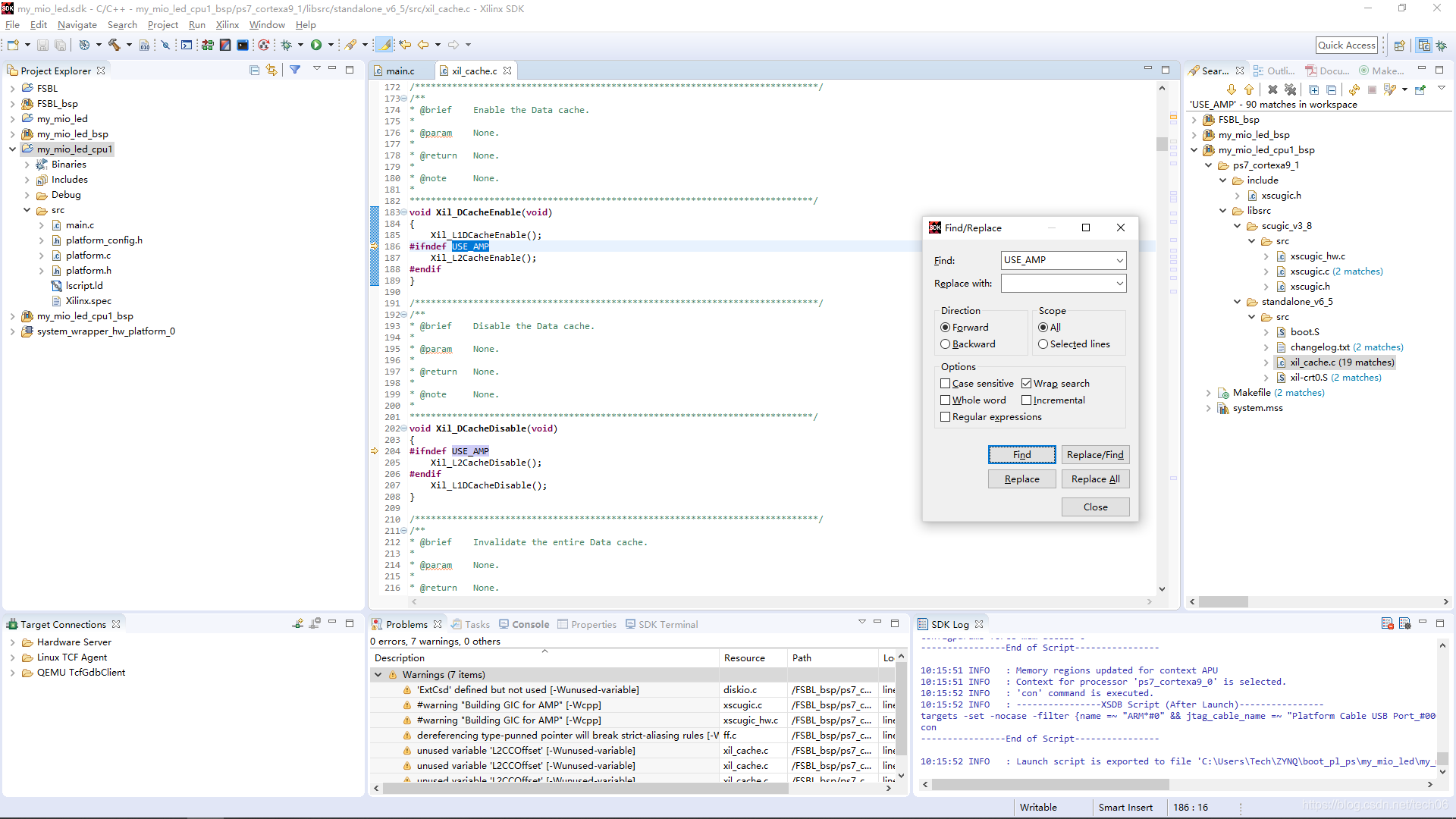Viewport: 1456px width, 819px height.
Task: Click the editor vertical scrollbar thumb
Action: pyautogui.click(x=1162, y=144)
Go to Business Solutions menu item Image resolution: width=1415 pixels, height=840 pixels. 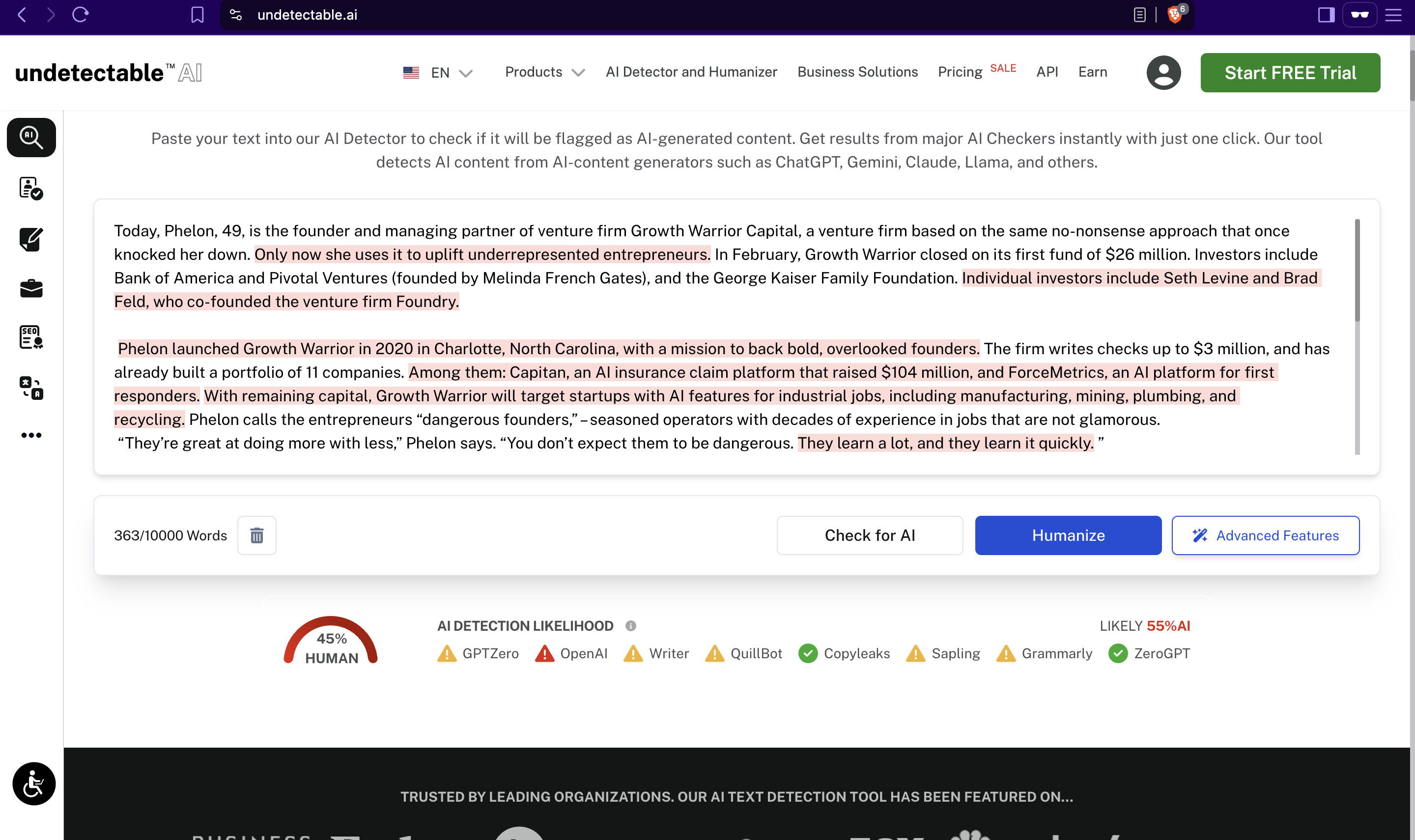click(x=857, y=72)
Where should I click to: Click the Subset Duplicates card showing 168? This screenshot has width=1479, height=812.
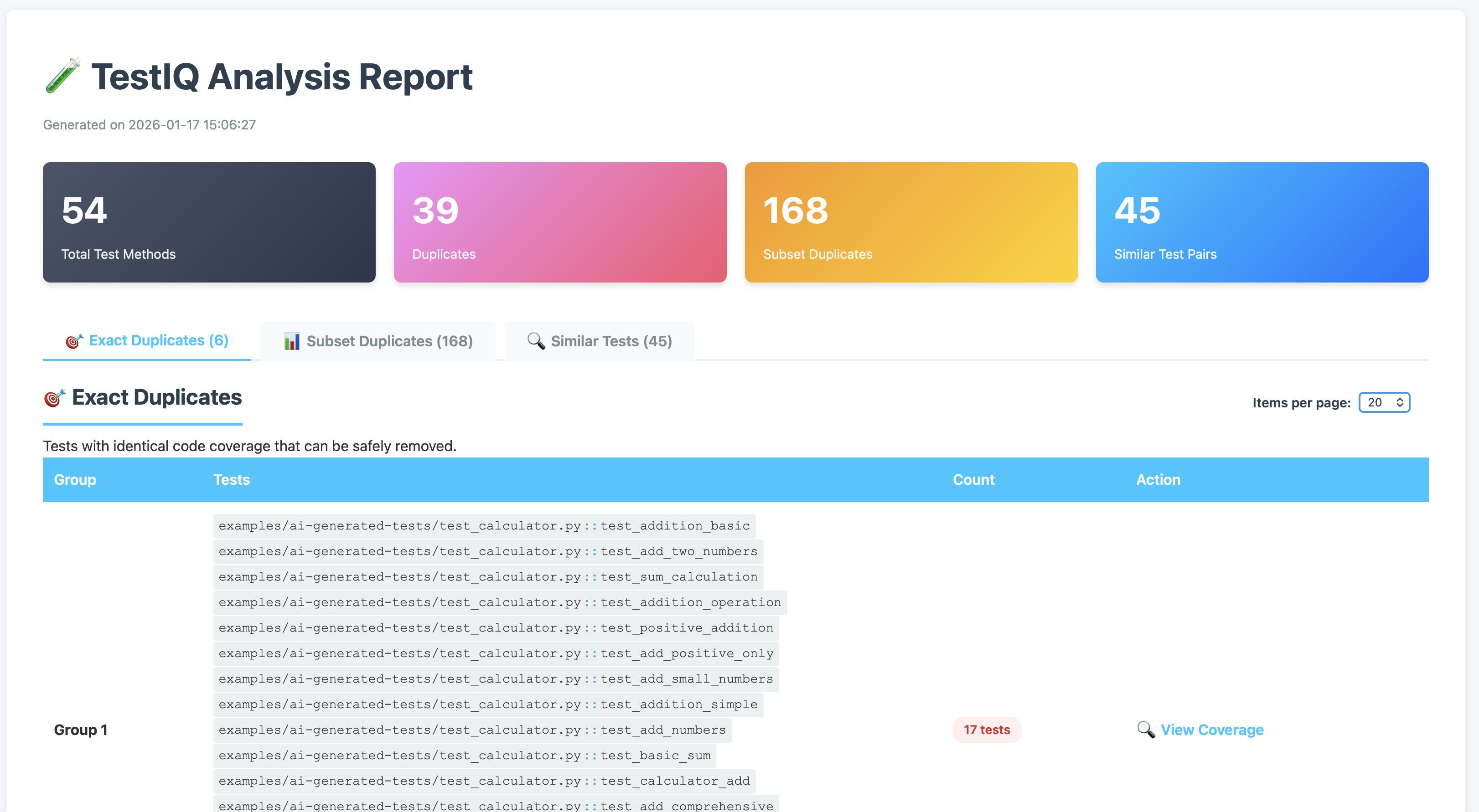pyautogui.click(x=910, y=223)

☆ ☆ ☆ ☆ ☆

How to complete this task:
When the line that holds "Where should I" is reached, begin duplicating exactly, and continue through the last line of the listing, skipping the pictures; output nothing else.

Solution for this exercise:
Where should I click to: Click the Subset Duplicates card showing 168? This screenshot has width=1479, height=812.
pyautogui.click(x=910, y=223)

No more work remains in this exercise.